Senate debates

Tuesday, 23 November 2010

Questions without Notice: Additional Answers

Broadband

3:01 pm

Photo of Judith TroethJudith Troeth (Victoria, Liberal Party) Share this | Hansard source

I move:

That the Senate take note of answers given by the Minister for Broadband, Communications and the Digital Economy and Minister Assisting the Prime Minister on Digital Productivity (Senator Conroy) to questions without notice asked by various coalition senators today.

In my 17½ years in the Senate, I do not think I have ever seen question time reduced by a minister to such a travesty as I saw today. Senator Conroy dived and weaved around questions without making the faintest attempt to answer them. In taking note, I would like to take a reasonably forensic look at some of these questions and the way Senator Conroy did not answer them.

At the start of question time, Senator Wong in one of her answers described the question of the NBN as a ‘complex policy transaction’. If it is such a complex policy transaction, why is advice being provided very, very late in the piece to the government, and why haven’t they thought to make these inquiries before? The government’s inability to quantify the costs and benefits now is surely not an excuse to squander billions of taxpayer dollars. Their refusal to release the business plan must surely increase doubts about the NBN commercial case and thus Labor’s economic competence.
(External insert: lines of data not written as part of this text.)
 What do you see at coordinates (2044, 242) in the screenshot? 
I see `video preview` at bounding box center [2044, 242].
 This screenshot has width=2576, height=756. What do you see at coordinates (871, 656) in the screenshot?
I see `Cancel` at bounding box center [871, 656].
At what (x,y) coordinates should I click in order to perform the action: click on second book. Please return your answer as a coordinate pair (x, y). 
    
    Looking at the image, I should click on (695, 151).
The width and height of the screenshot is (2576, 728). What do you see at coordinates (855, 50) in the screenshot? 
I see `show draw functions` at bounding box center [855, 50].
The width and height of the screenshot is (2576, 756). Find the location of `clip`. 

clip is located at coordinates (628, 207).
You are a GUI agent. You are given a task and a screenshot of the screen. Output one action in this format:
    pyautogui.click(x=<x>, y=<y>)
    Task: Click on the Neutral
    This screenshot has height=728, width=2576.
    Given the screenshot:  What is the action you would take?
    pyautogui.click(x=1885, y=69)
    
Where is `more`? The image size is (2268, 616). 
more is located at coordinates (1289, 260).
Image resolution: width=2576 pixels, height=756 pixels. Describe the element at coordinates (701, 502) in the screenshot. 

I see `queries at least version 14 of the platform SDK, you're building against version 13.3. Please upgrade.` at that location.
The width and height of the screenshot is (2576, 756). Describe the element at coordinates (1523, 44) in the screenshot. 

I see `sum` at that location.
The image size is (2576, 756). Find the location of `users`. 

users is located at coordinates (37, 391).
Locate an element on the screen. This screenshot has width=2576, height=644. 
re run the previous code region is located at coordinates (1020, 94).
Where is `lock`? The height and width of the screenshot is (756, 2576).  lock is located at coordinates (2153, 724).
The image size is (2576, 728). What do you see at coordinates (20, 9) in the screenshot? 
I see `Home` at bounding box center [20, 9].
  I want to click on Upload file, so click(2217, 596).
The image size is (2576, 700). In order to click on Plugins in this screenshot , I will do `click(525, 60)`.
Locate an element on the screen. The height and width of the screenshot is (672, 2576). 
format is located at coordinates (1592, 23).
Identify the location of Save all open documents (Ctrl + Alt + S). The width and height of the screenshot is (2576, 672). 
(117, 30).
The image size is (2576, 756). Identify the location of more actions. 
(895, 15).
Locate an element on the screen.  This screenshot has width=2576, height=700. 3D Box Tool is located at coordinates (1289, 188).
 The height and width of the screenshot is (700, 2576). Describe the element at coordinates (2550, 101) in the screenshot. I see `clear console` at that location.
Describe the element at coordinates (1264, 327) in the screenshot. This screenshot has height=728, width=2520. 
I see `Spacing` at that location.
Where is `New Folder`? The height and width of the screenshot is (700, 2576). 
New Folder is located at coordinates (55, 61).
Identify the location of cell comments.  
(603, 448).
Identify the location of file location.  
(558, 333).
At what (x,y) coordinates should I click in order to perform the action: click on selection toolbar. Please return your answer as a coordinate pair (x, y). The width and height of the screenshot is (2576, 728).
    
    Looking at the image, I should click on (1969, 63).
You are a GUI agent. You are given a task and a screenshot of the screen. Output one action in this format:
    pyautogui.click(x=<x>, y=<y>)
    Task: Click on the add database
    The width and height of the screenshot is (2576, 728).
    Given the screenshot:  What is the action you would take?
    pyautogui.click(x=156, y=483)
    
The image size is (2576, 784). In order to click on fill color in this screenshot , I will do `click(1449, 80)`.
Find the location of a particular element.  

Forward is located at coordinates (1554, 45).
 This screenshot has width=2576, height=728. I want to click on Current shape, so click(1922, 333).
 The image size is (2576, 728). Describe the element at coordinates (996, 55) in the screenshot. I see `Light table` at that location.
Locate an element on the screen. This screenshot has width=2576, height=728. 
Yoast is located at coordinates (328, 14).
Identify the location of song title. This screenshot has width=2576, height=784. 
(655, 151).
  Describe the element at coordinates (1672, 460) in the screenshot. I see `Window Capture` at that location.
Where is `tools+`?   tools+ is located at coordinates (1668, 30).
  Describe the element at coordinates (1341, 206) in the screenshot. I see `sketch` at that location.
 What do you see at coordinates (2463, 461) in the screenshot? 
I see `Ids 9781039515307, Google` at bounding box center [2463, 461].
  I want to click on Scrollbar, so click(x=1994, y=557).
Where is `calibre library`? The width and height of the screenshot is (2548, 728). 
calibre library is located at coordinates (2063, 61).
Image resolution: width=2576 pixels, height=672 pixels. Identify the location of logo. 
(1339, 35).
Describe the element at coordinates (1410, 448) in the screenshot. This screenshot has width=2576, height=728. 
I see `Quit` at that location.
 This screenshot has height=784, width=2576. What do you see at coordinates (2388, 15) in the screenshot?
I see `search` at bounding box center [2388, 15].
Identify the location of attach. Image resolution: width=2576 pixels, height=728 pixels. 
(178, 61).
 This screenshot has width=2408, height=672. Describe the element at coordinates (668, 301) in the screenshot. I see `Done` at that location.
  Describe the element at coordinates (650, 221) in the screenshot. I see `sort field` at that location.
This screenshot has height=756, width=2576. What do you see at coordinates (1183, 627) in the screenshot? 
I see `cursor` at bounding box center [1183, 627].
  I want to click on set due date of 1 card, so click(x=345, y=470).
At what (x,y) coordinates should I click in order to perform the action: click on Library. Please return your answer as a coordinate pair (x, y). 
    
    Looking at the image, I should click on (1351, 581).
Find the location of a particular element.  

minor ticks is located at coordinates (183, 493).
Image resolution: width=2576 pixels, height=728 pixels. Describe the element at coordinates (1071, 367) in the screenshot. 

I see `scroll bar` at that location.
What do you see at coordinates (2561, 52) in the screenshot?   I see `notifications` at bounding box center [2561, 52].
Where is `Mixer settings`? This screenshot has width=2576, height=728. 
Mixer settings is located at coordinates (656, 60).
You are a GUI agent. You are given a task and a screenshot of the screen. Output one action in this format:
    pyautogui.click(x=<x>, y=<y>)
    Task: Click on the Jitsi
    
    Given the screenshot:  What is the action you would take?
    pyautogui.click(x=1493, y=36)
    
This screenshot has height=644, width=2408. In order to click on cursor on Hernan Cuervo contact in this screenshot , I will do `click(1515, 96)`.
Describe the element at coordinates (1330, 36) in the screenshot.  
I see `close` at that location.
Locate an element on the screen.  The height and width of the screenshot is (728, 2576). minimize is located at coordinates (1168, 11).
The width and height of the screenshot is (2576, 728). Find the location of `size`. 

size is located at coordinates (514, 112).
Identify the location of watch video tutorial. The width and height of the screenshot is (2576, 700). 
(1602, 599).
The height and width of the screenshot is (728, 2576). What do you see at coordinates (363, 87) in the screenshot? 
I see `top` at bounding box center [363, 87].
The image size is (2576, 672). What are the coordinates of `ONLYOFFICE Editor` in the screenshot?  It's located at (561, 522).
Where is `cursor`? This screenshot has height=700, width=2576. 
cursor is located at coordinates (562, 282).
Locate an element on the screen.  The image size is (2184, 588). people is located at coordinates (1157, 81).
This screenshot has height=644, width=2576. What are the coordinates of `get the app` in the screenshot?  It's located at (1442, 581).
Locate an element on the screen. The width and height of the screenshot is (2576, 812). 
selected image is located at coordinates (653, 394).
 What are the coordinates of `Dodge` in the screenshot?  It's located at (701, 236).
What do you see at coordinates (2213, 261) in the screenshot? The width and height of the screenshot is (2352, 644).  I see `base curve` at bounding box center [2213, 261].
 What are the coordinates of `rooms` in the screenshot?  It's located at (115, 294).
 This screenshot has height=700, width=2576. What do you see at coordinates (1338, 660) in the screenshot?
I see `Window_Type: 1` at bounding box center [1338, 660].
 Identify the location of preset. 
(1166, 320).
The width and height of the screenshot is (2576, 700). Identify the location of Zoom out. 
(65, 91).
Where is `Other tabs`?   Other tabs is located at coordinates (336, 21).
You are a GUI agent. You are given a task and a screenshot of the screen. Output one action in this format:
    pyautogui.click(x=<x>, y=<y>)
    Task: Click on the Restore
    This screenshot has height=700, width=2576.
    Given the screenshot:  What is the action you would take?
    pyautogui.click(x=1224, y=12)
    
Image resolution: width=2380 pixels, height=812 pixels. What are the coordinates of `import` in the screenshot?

No answer was given to Senator Cormann in reply to the questions that he asked. Senator Brandis then asked what I thought were very original questions: when, who and why? Even though these questions were denigrated by Senator Conroy, he could not answer them or give any degree of detail in the way that Senator Brandis asked. Respected economics writer Ross Gittins, in yesterday’s Sydney Morning Herald, wrote an article that began: ‘I am starting to get a really bad feeling about’ the NBN. This is so across all sections of the economy and across all sections of business. If it is good enough for the cabinet and the government to know what is going on with the NBN, the least they could do is release some information to us in the Senate and the House of Representatives. We are, after all, the elected representatives. But no definite answers can be given.

Senator Birmingham asked: ‘Will the document be released?’ And, finally, at the end of Senator Conroy’s response, we got a one-word answer: ‘No.’ It is regrettable that Senator Conroy treats this chamber with such disrespect that he laughs his way through every question and makes a joke of serious economic questions. This government spent $1 billion to set up the Home Insulation Program, and $1 billion will be needed to remedy it. I am sure we all hope, when we consider that $43 billion will be spent on the National Broadband Network, that a similar amount will not be needed to remedy any mistakes that arise.

The government expects the Senate to vote on this mammoth project with no information. I totally respect Senator Xenophon’s view on this. He was offered a private briefing on the grounds that he would maintain a seven-year silence. It is like something out of Grimm’s fairy tales—seven years silence in return for a policy briefing.